* _Brief_:
Please transcribe, word for word, the line containing "Instruction: Delete the 陈雪凝 contact row" and every line after it through the end of the records below, and nothing else.

* _Study material_:
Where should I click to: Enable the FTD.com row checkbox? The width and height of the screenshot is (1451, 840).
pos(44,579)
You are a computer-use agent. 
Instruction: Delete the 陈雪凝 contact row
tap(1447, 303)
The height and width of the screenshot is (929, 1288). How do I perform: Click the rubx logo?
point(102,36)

* _Exercise response_:
Instruction: Delete the 陈雪凝 contact row
tap(1447, 303)
The height and width of the screenshot is (929, 1288). How do I perform: Click the rubx logo?
point(102,36)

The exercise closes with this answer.